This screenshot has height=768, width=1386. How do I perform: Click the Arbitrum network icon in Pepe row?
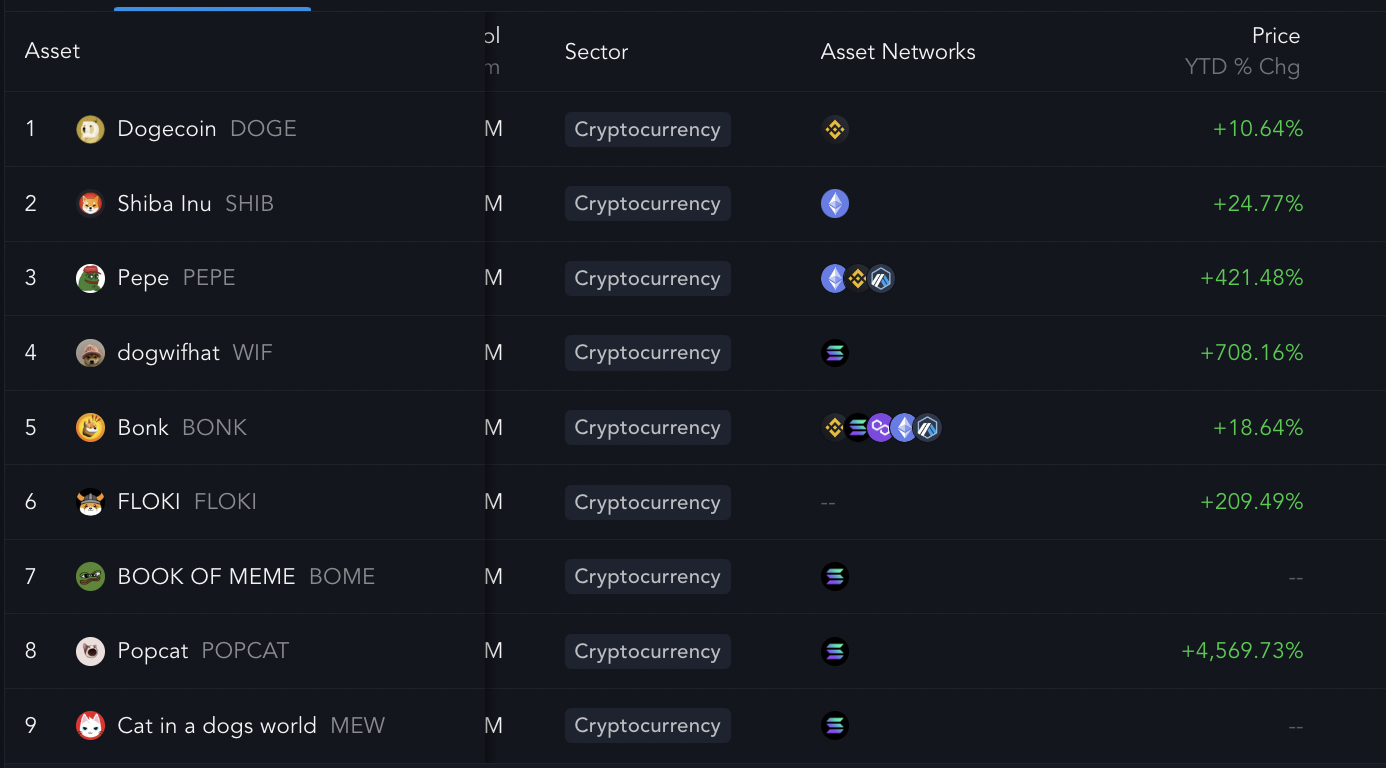[881, 278]
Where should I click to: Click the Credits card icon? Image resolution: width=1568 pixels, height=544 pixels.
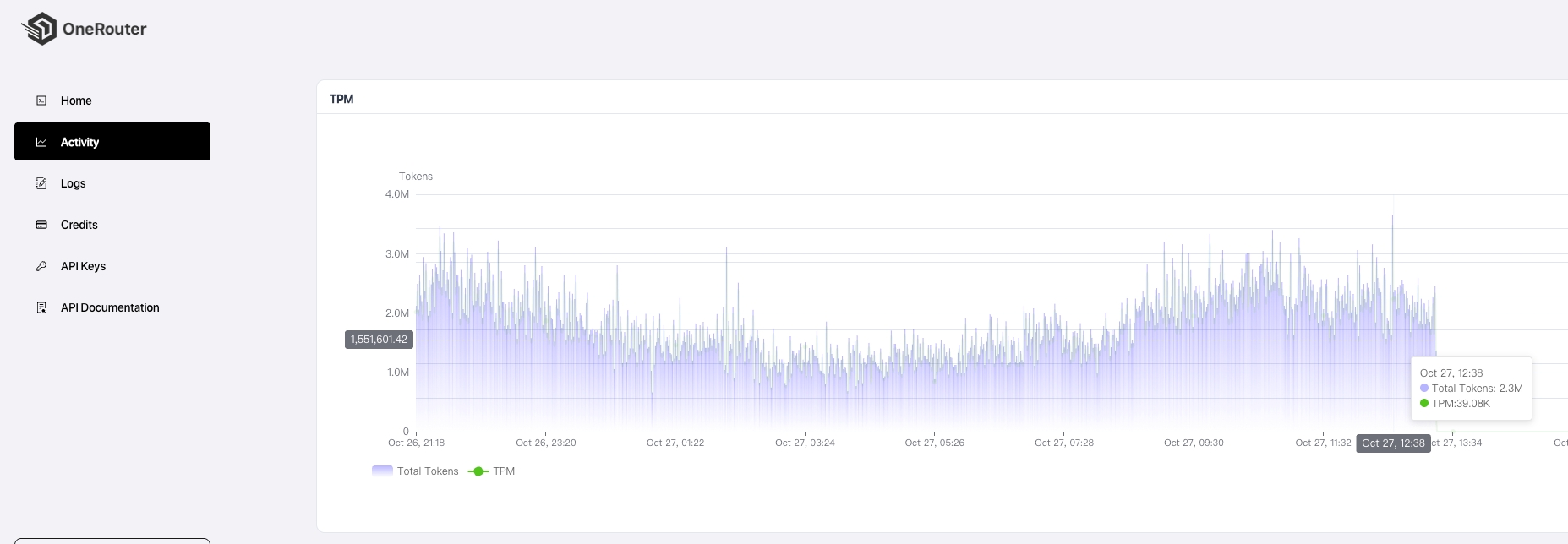click(x=41, y=225)
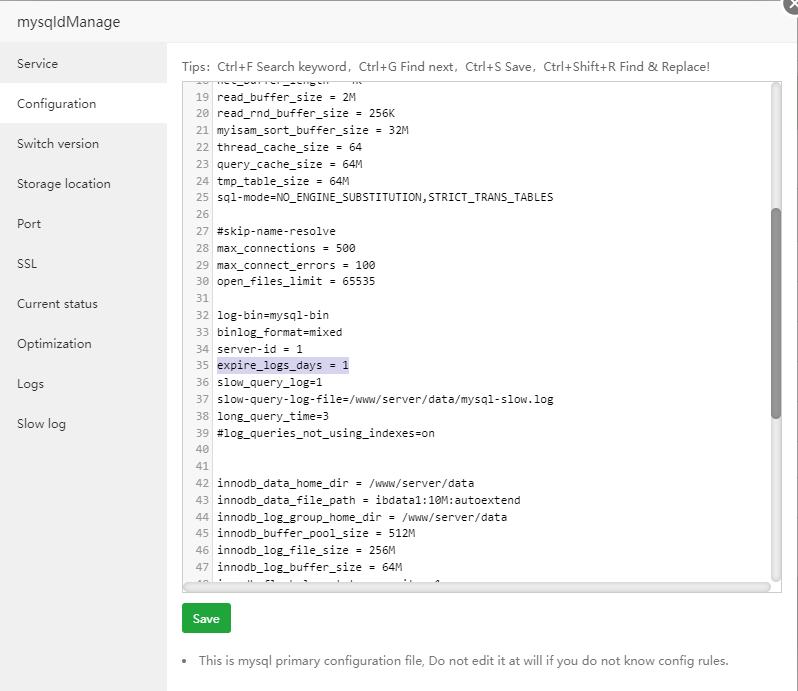
Task: Open the Optimization tab
Action: pos(54,344)
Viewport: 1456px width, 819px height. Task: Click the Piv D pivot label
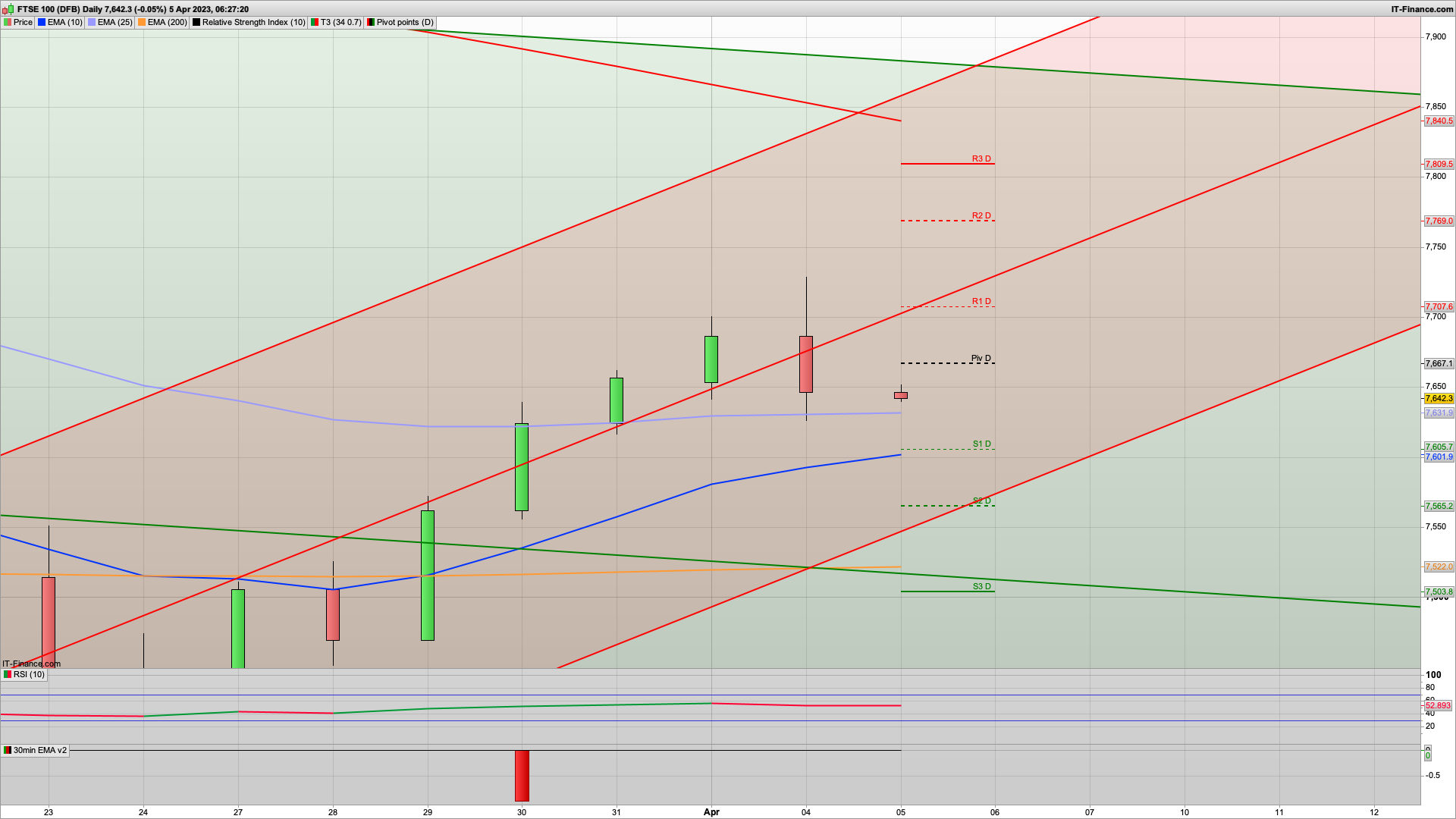[981, 359]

========================

▶ [What the exercise asks] Rewrite the records with every "icon" changed to "symbol" and everything else kept the same. Omit the pictures.

▶ [Written solution]
This screenshot has height=768, width=1386. How do I perform: Click the Arbitrum network symbol in Pepe row?
[881, 278]
Where should I click to: Click the Credits card symbol? Image resolution: width=1568 pixels, height=544 pixels.
click(x=41, y=225)
Task: Open the Optimization tab
Action: pos(54,344)
Viewport: 1456px width, 819px height. Task: Click the Piv D pivot label
[981, 359]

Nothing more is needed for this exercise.